Riak 2.0.0 RC1 - cmeiklejohn
http://lists.basho.com/pipermail/riak-users_lists.basho.com/2014-July/015556.html

======
morsch
I have a hard time keeping up with all the NoSQL engines out there. What can I
do about it? I could easily evaluate, say, CouchDB in a side-project, but
that's a) not necessarily going to tell me a lot about its characteristics at
scale, and b) I can't do this even for the big NoSQL engines out there.

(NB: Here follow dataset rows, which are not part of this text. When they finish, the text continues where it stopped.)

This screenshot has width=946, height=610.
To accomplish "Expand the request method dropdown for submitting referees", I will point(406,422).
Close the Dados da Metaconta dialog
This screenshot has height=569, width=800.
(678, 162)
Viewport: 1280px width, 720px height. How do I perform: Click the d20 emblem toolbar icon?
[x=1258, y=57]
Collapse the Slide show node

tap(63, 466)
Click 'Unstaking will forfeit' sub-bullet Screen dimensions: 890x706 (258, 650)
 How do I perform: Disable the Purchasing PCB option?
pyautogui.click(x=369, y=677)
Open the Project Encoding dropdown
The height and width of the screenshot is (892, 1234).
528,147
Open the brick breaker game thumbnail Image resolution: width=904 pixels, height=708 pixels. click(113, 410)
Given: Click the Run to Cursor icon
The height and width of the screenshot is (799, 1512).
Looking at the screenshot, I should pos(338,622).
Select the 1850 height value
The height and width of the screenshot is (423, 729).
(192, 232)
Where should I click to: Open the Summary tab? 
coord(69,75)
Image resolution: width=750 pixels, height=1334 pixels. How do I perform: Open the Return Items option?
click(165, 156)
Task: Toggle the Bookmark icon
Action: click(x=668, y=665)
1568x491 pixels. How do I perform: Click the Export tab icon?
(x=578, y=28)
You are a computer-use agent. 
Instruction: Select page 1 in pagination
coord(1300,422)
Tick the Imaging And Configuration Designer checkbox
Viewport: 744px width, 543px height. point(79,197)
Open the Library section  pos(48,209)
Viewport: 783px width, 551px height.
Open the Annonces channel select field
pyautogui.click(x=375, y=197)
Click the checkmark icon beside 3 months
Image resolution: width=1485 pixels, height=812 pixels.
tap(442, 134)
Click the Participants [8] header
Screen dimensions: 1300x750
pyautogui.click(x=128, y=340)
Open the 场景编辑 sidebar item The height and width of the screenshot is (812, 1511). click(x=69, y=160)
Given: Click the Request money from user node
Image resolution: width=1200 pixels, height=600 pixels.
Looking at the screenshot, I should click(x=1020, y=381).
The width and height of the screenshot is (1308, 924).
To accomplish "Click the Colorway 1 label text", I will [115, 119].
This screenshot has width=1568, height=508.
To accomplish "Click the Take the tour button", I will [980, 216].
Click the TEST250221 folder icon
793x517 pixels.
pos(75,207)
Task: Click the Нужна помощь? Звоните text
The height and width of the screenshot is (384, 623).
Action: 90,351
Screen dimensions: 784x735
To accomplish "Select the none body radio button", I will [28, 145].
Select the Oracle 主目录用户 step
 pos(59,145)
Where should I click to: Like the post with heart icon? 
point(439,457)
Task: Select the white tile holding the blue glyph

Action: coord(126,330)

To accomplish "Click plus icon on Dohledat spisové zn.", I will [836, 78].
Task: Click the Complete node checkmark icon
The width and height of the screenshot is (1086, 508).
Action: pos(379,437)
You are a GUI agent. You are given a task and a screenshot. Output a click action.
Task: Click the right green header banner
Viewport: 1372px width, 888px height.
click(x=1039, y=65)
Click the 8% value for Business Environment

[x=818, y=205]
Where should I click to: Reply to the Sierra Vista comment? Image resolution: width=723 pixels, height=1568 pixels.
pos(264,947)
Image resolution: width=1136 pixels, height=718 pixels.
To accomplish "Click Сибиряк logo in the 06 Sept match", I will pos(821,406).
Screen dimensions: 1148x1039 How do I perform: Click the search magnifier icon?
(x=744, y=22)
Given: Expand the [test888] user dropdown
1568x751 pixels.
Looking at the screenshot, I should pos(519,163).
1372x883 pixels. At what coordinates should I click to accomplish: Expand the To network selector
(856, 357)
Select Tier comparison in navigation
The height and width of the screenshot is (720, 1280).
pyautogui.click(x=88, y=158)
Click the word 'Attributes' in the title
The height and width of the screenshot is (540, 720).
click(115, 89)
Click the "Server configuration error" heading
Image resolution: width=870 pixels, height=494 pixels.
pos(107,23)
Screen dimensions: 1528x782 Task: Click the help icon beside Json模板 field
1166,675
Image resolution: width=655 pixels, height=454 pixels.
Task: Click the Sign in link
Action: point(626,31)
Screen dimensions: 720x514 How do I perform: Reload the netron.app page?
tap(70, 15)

Is there a good overview? I realize that this is sort of an oxymoron -- a high
level overview is doomed to fail because you can't compress the complex
characteristics down to a few bulletpoints. Antirez put it this way [0]: _That
said I think that picking the good database is something you can do only with
a lot of work. Picking good technologies for your project is hard work, so
there is to try one, and another and so forth, and even reconsidering after a
few years (or months?) the state of the things again, given the evolution
speed of the DB panorama in the recent years._

That was a comment to a pretty good overview[1], which despite being 3 years
old is still useful. Apart from the purely technical characteristics, social
characteristics such as rate of updates, adoption (and by whom?), openness are
also interesting. You just "know" these things for the fields you're working
in, but they're very hard to tell from outside and rarely discussed.

[0]
[https://news.ycombinator.com/item?id=2053594](https://news.ycombinator.com/item?id=2053594)
[1] [http://kkovacs.eu/cassandra-vs-mongodb-vs-couchdb-vs-
redis](http://kkovacs.eu/cassandra-vs-mongodb-vs-couchdb-vs-redis)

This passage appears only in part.